Segurança Pública

Quem disputa com Chico Lucas indicação para o Ministério ?

Entre alas internas do PT e, até mesmo entre aliados, há uma grande disputa para saber quem será o titular de um futuro e eventual Ministério da Segurança Pública


Reprodução Quem disputa com Chico Lucas indicação para o Ministério ?
Chico Lucas e aqueles que concorrem à vaga de eventual ministro da Segurança Pública

Em meio ao plano de dividir o ministério da Justiça e criar uma pasta exclusiva para a Segurança Pública, se abriu disputas internas no PT e entre aliados por vagas ainda não formalizadas no primeiro escalão, enquanto isso, o presidente Lula nomeou Manoel Carlos de Almeida Neto como ministro interino da Justiça.

O QUE OCORREU 

O presidente Luiz Inácio Lula da Silva nomeou nesta sexta-feira (9) o secretário-executivo do Ministério da Justiça e Segurança Pública, Manoel Carlos de Almeida Neto, como ministro interino da pasta. A decisão foi publicada em edição extra do Diário Oficial da União, juntamente com a exoneração, a pedido, de Ricardo Lewandowski. A escolha temporária indica que Lula pode adiar a definição do sucessor definitivo e reforça a intenção do Palácio do Planalto de desmembrar o ministério, criando uma estrutura exclusiva para a área de segurança pública — hipótese ainda em avaliação.

A saída de Lewandowski e o plano de separar Justiça e Segurança intensificaram disputas internas no PT e entre aliados por duas cadeiras no primeiro escalão.
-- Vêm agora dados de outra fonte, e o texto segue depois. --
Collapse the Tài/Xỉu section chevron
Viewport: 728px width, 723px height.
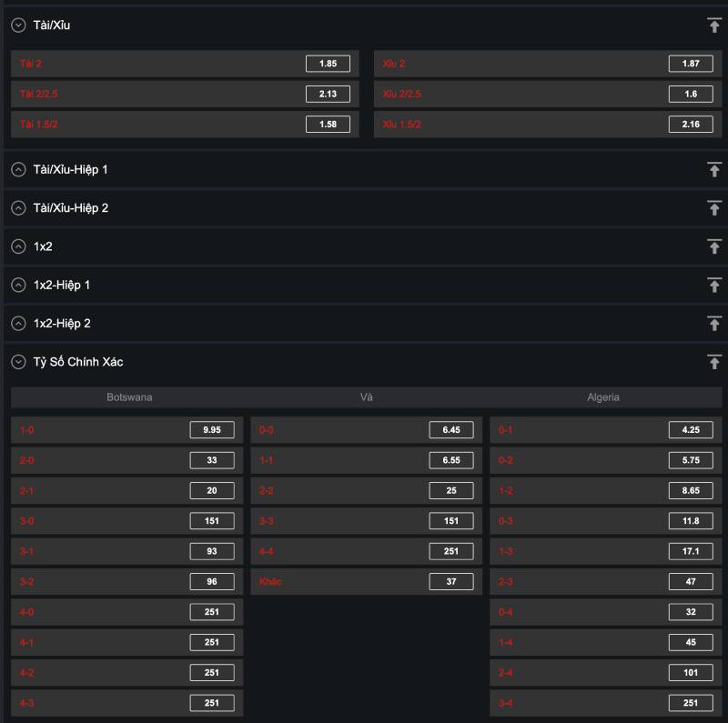(18, 25)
Para a eventual pasta da Segurança, ainda inexistente formalmente, aparecem como cotados o diretor-geral da Polícia Federal, Andrei Rodrigues, e o ministro da Controladoria-Geral da União, Vinícius Carvalho. Setores do partido também defendem o nome da deputada Adriana Accorsi, enquanto outra ala aposta no secretário de Segurança do Piauí, Francisco Lucas Veloso (Chico Lucas), indicado como preferido do governador Rafael Fonteles e do ministro do Desenvolvimento Social, Wellington Dias. Também é citado, de forma menos enfática, o coordenador do grupo Prerrogativas, Marco Aurélio de Carvalho.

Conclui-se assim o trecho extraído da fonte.